Archive for April, 2019

Eastern District of Pennsylvania Court Joins the Ninth and Tenth Circuits in Applying the Rational Basis Test to Governmental Dismissals of Qui Tam Cases

Wednesday, April 10th, 2019

On April 3, 2019, in U.S. v. EMD Serono, Inc., CV 16-5594, 2019 WL 1468934 (E.D. Pa. Apr. 3, 2019), District Judge Timothy J. Savage of the Eastern District of Pennsylvania addressed a matter of first impression within the Third Circuit: what standard (if any) governs the government’s ability to dismiss a qui tam case over the objection of relators. 

The underlying case involved allegations that Pfizer and related healthcare companies had engaged in so-called “white coat marketing” and provide free educational and support services to boost prescriptions for a multiple sclerosis drug from physicians who availed themselves of such services. Id. Relators claimed that this amounted to illegal remuneration in violation of the Anti-Kickback Statute. Id. The government spent over 18 months investigating the case but declined to intervene finding that the alleged remuneration provided to physicians was not illegal remuneration under the AKS but legitimate (and legal) educational services. Id. Not only that, the government moved to dismiss the case, pursuant to 31 U.S.C. § 3730(c)(2)(A), on the basis that monitoring the non-intervened case would be, in effect, a waste of government resources. Id. Relators opposed the government, claiming that the case had merit and the potential to yield a sizeable recovery. Id. at *4.

The Government’s View

The government claimed that its discretion to seek dismissal of a qui tam action is unfettered, which the District of Columbia Circuit had found to be the case in Swift v. U.S., 318 F.3d 250, 252 (D.C. Cir. 2003). However, Judge Savage recognize that a circuit split existed with the Ninth and Tenth Circuits holding that the government must show that a rational relationship exists between the decision to seek dismissal and a legitimate government interest.
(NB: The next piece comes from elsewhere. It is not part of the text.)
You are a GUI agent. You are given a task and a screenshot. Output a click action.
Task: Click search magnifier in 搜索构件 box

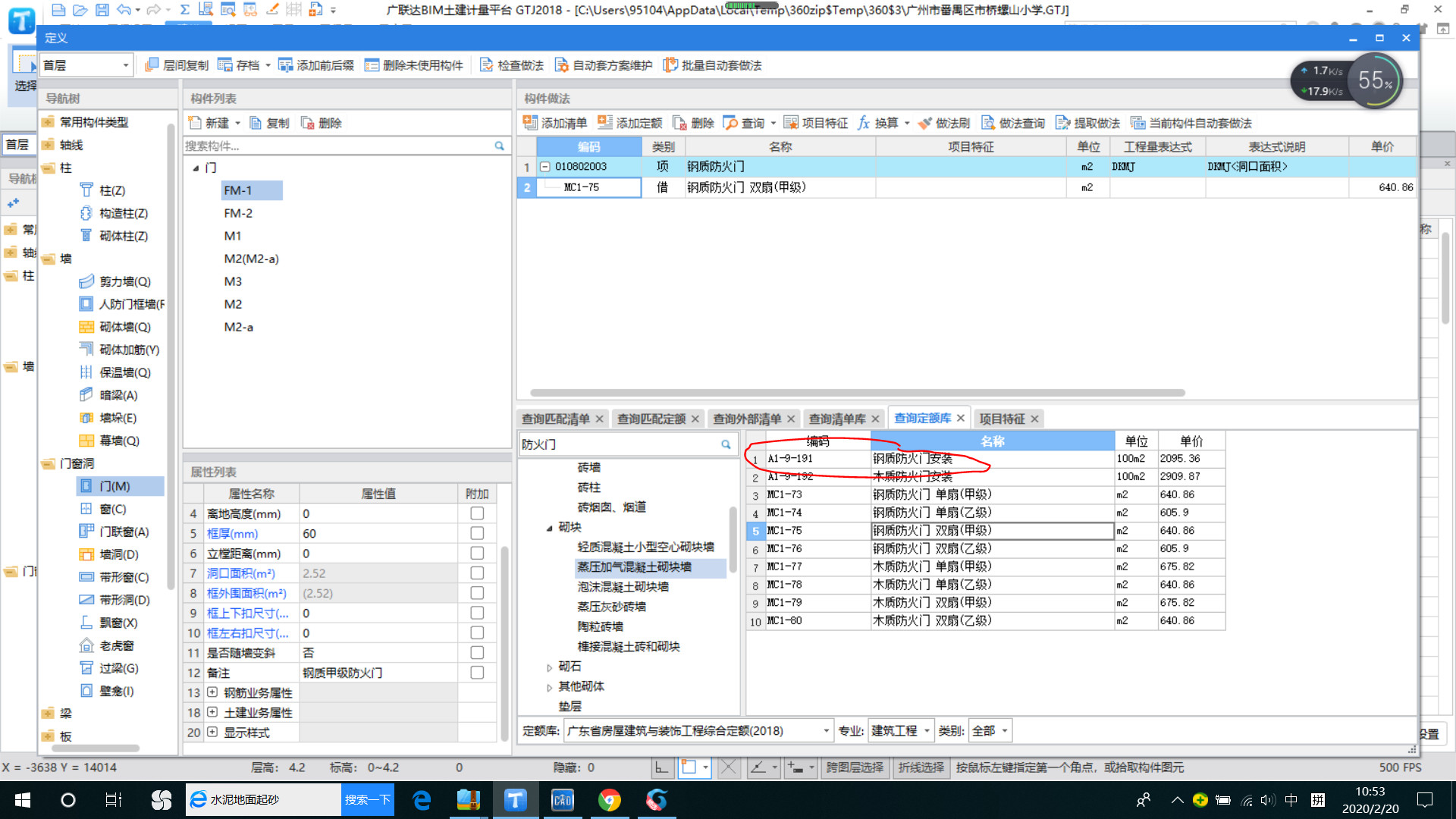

U.S. ex rel., Sequoia Orange Co. v. Baird-Neece Packing Corp., 151 F.3d 1139(9th Cir. 1998); Ridenour v. Kaiser-Hill Co., L.L.C., 397 F.3d 925 (10th Cir. 2005). If the government meets that burden then the relator must show “that [the] dismissal is fraudulent, arbitrary and capricious, or illegal.”  Sequoia, at 1145.

The Court’s View

Judge Savage sided with the Ninth and Tenth Circuits recognizing, inter alia, that the False Claims Act provides for a hearing when the government seeks dismissal over a relator’s objection and that, if the government’s discretion were unfettered, then the hearing would be a “nullity.” Id., at *3. If a hearing is to take place with the judge playing a role, then there must be some standard for the judge to apply. Judge Savage found that the rational basis standard was apt and “strikes a balance among the branches of government. It does not give unlimited power to the Executive to dismiss a legitimate action the Legislature created. Nor does it give the Judicial Branch unrestrained power to stop the Executive from acting to dismiss an action in the government’s interest.” Id. at *4. In essence, the rational basis test “acts as a check against the Executive from absolving a fraudster on a whim or for some illegitimate reason. It prevents the Executive from abusing power.” Id.

The Court then moved to the facts at hand. The Court found that the government’s interest in not expending resources on a case that it found lacked merit was rationally related to the government’s interest in conserving litigation resources and effectuating policy goals (i.e., supporting bona fide pharmaceutical education programs). Id. The Relators, on the other hand, failed to meet their burden. Relators argued that the case had merit, the potential for a significant recovery, the government had not performed a sufficient investigation, and that the government was (they claimed) irrationally opposed to one of the relators (an investment-backed LLC, as opposed to an individual whistleblower). Id.at *4-5. Judge Savage found the Relators’ arguments unavailing, noting that the government had diligently investigated the matter, showed no animus toward the LLC Relator, and that the dispute essentially came down to one of conflicting judgments between the Relators and the government over the merits of the underling case. Id. at *5.

Conclusion

While EMD Serono provides relators facing a governmental dismissal motion with some judicial recourse and a check against abuses of executive power, the rational basis standard is an easy one to meet. Absent some truly arbitrary action or one that is otherwise likely to shock the court’s conscience, relators will continue to face an uphill battle in contesting dismissal motions under § 3730(c)(2)(A).